■ **EXERCISE INSTRUCTIONS**
In your copy, include no images, and write out every entry below exactly as it stands.

■ **INFORMATION PROVIDED**
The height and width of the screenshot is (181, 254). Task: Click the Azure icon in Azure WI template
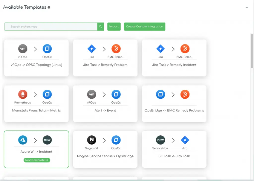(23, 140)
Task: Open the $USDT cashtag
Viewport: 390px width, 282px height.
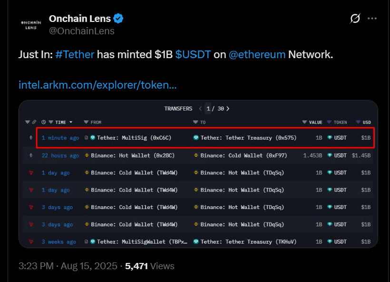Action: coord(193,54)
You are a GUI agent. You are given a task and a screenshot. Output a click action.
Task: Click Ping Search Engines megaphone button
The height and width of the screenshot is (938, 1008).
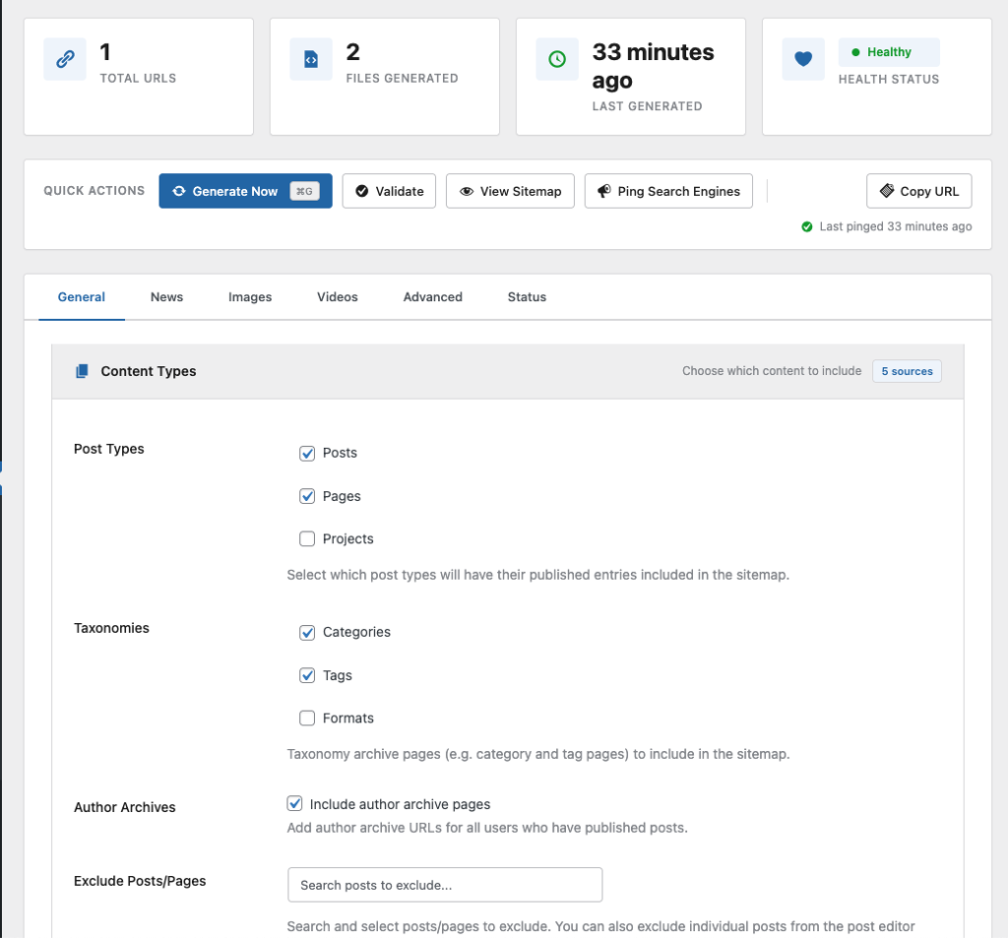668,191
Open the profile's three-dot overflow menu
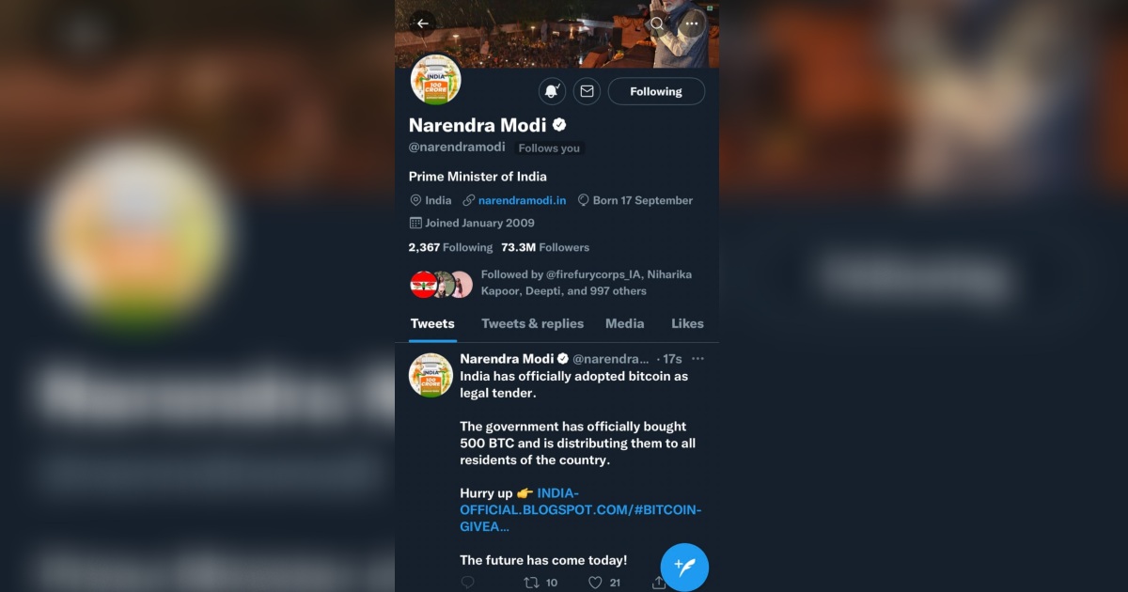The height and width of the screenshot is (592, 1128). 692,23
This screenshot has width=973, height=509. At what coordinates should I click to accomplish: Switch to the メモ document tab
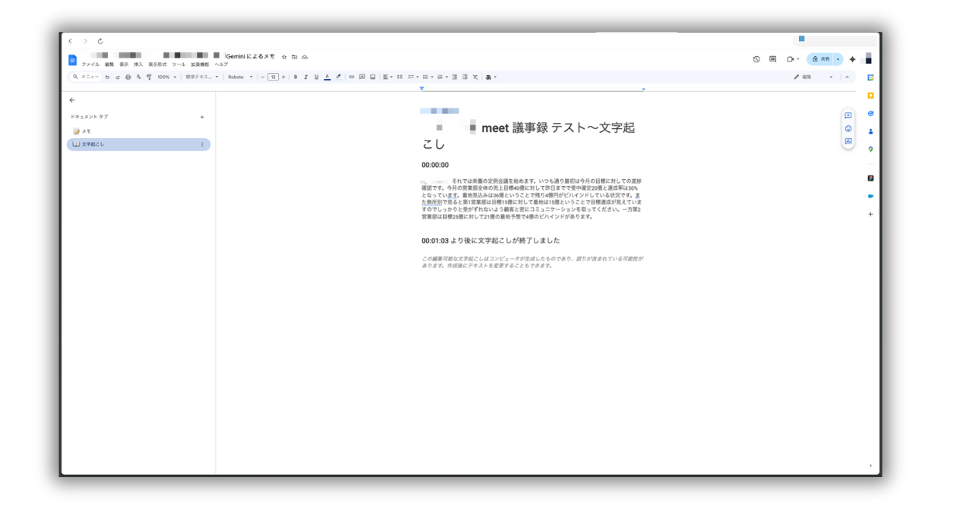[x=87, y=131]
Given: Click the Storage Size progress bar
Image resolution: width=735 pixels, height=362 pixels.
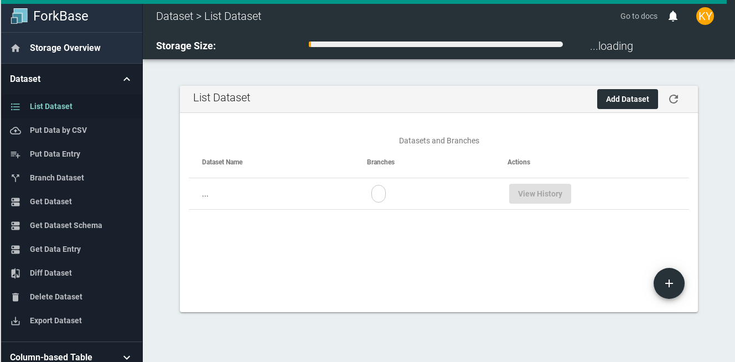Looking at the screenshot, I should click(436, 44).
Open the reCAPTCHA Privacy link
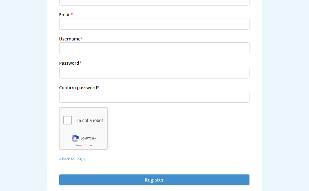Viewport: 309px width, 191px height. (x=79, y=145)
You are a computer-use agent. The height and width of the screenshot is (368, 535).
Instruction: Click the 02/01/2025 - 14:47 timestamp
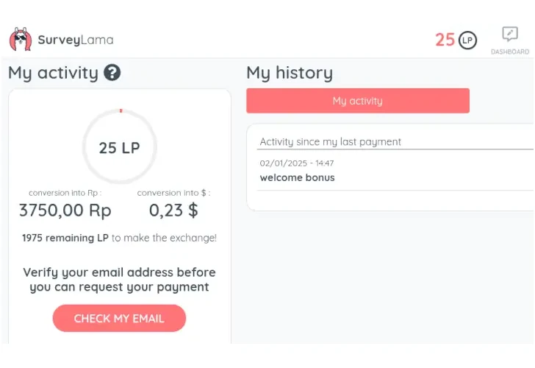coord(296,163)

■ **ANSWER FOR THE TASK**
The height and width of the screenshot is (181, 254). Task: Click the Azure icon in Azure WI template
(23, 140)
Task: Open the $USDT cashtag
Viewport: 390px width, 282px height.
Action: coord(193,54)
You are a GUI agent. You are given a task and a screenshot. Output a click action.
Task: Click Ping Search Engines megaphone button
The height and width of the screenshot is (938, 1008).
668,191
Open the profile's three-dot overflow menu
The height and width of the screenshot is (592, 1128). 692,23
This screenshot has width=973, height=509. At what coordinates should I click to accomplish: Switch to the メモ document tab
[x=87, y=131]
Given: Click the Storage Size progress bar
Image resolution: width=735 pixels, height=362 pixels.
Looking at the screenshot, I should click(436, 44).
Open the reCAPTCHA Privacy link
Viewport: 309px width, 191px height. (x=79, y=145)
You are a computer-use agent. The height and width of the screenshot is (368, 535).
Instruction: Click the 02/01/2025 - 14:47 timestamp
coord(296,163)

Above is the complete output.